DESCRIPTION OF THE TASK:
What you return must be the data below, word for word, without any images.

□ □ □

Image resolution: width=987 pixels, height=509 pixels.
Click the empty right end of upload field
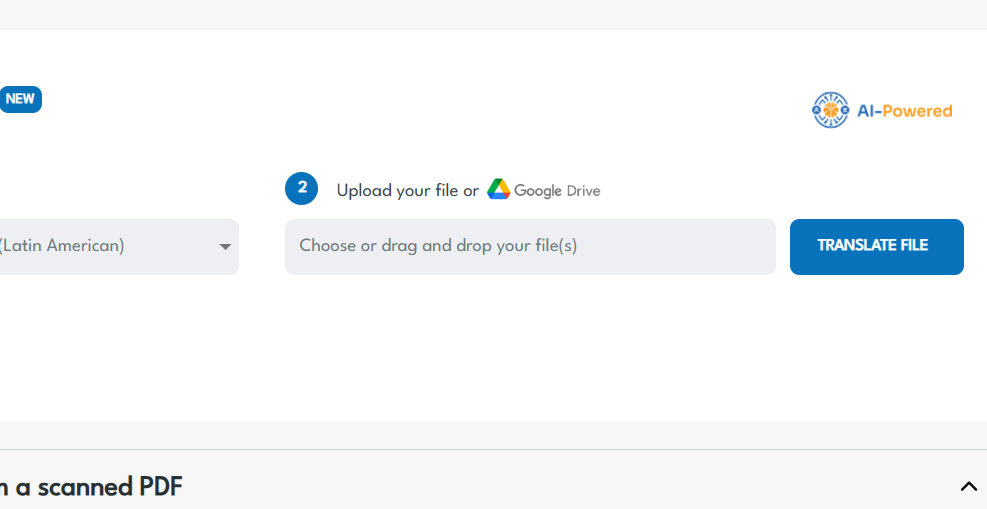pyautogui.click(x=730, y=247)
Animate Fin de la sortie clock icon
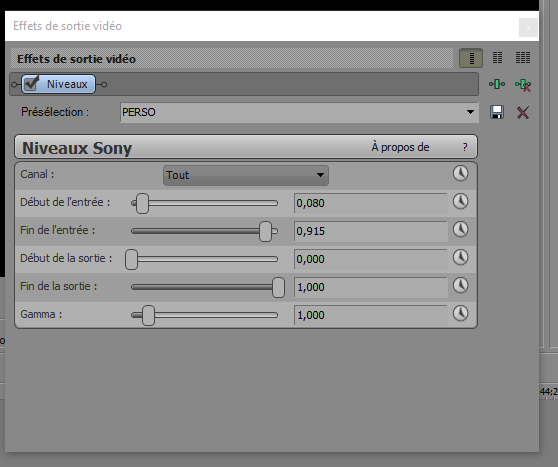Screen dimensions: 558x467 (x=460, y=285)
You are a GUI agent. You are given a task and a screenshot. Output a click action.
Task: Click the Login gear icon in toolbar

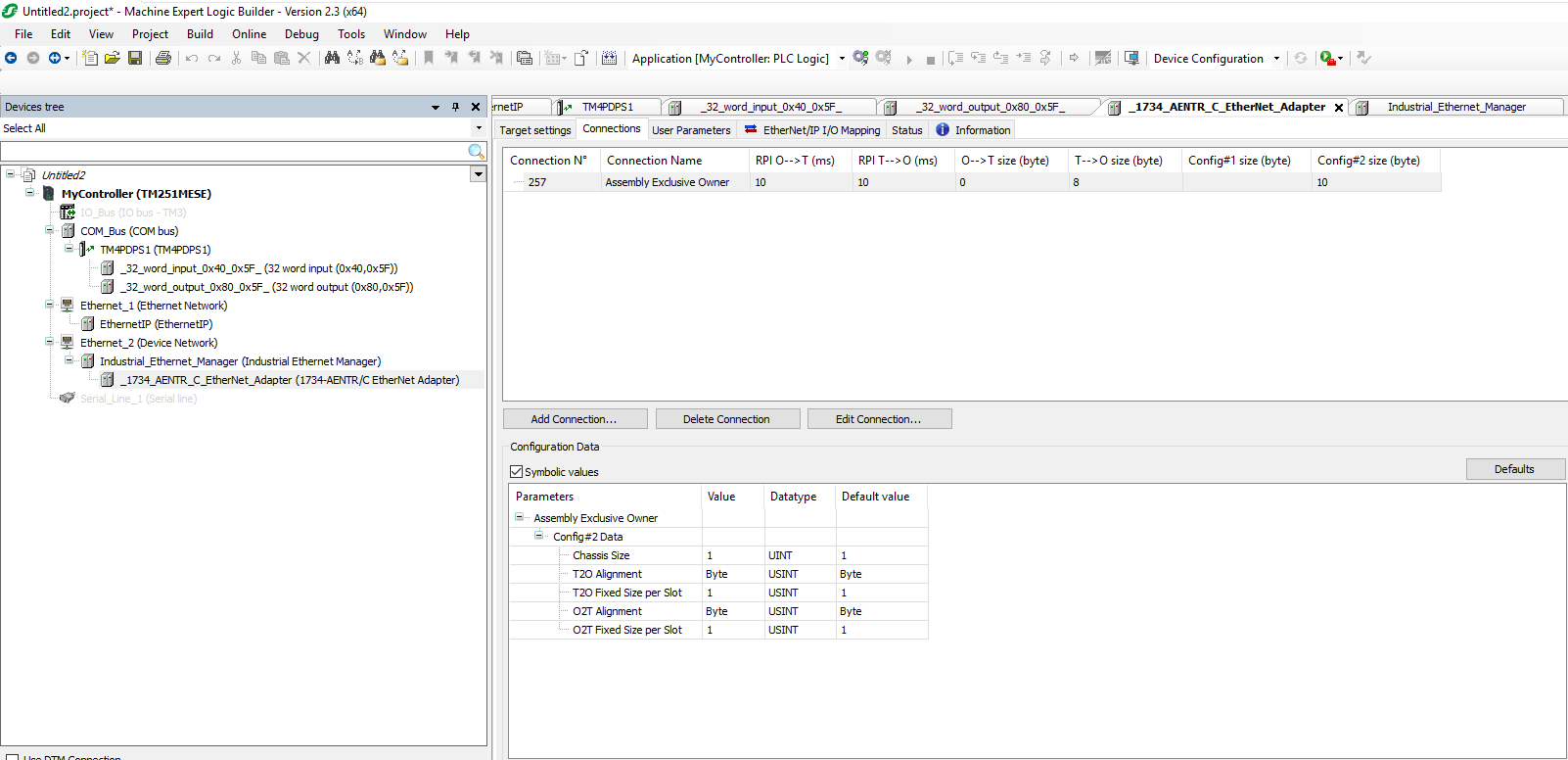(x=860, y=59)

□ □ □

EXPECTED ANSWER:
Image resolution: width=987 pixels, height=509 pixels.
Click the empty right end of upload field
pyautogui.click(x=730, y=247)
Animate Fin de la sortie clock icon
Screen dimensions: 558x467 (x=460, y=285)
You are a GUI agent. You are given a task and a screenshot. Output a click action.
Task: Click the Login gear icon in toolbar

(x=860, y=59)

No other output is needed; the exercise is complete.